Унылая мина Мечтателя яснее ясного говорила: «Ну вот, я так и знал …»

— Макс, но… возможно, что тебе придется.

— Черта с два! Каждый раз, как вы уговариваете меня задержаться — случается что-нибудь из ряда вон. Поскольку в последний раз меня убили не до конца, рискну предположить, что в этот…

Слева от него тихо покашляла Дара.

— Макс, а ты не думаешь, что во внешнем мире тебя будет легче убить?

— А ты не думаешь, что меня хотят грохнуть как раз по той причине, что я нахожусь в Целестии, а не во внешнем мире?

Тупик.

Экстер прикрыл глаза, будто напоминая себе, что на эту беседу пошел с исключительно благими целями, а потому не имеет права трусливо отступать.

— Макс, выслушай. Мы не собираемся тебя удерживать силой…

— Но если нужно будет — можешь быть уверен… — кровожадно вставила Бестия, поигрывая серпом.

— Макс, мы просто считаем… пока ты в Одонаре, это будет лучше для тебя же. Понимаешь, пока ты здесь…

— Мечтатель, договаривай: мы сможем тебя защитить. Потому что ты не владеешь магией, и даже оболтус вроде Кристо может отправить тебя в Лунные Дали, если поблизости не будет артефакторов или созданной ими защиты.

— Фелла, пожалуйста…

— Да, и к тому же — если тебя вдруг добьют, Лорелея может довести до конца то, что начала на арене. И у директора не будет под руками мощной защиты, проложенной предшественниками… кстати, кто выстраивал тот артефакт, Мечтатель? Круговую защиту зрителей на трибунах? Локсо жалел, что не удалось посмотреть структуру артефакта: перила на директорской трибуне просто обуглились, Вонда их уже успел заменить.

Мечтатель потер лоб.

— Какой-то из предыдущих директоров… защита того же рода, что и щит самого артефактория — благодаря которой тебе стало легче, Фелла. Это неважно. Макс, мы беспокоимся о тебе…

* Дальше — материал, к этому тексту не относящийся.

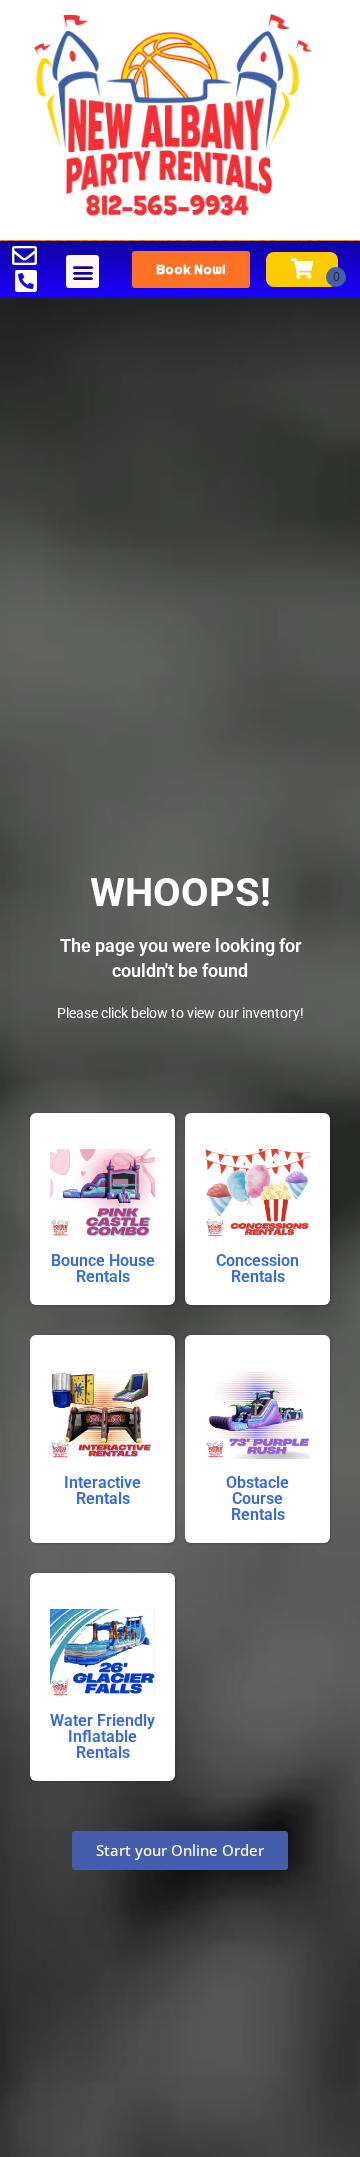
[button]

— За себя говори, Мечтатель. Это твоя идея — посадить его на цепочку вместо Караула.

— Караул не сидит на цепи, — машинально сообщил Экстер и тут же задумался: — Или все же сидит? Э-э, я не о том… Макс, тебя никто не собирается запирать. Едва ли ты сможешь вернуться к обязанностям гида, даже если и захочешь… но ты можешь передигаться по территории артефактория… обучать учеников боевым искусствам или чему-нибудь…

— Великолепно, — яростно фыркнул Ковальски. — А толпы наемников будут ходить за мной вслед и вкручивать в том плане, что Макс, бессмертия нет, тыне бойся… что с вами опять?!

Его слова неожиданно вызвали цепную реакцию. Бестия побелела лицом и выпустила из рук боевой серп; Мечтатель уронил флейту и привстал, глядя на Бестию; Дара вскочила, глядя на Мечтателя… Кристо посмотрел по сторонам, увидел, что все стоят, дожевал кремовую ириску и тоже неловко поднялся.

Он ведь уже видел что-то похожее. Только тогда Бестия чуть со стенкой не слилась, а Вонду вместе со стулом поднимать пришлось. А теперь завуч Одонара пришла в себя быстрее: жестом остановила Мечтателя, призвала в руки серп и развернулась к Максу.

— Кто сказал тебе это?

— «Это»? — Ковальски приподнял брови. — «Бессмертия нет»? Поцелуйша. Сразу же перед тем, как заявить, что я не знаю, против кого пошел. А что за…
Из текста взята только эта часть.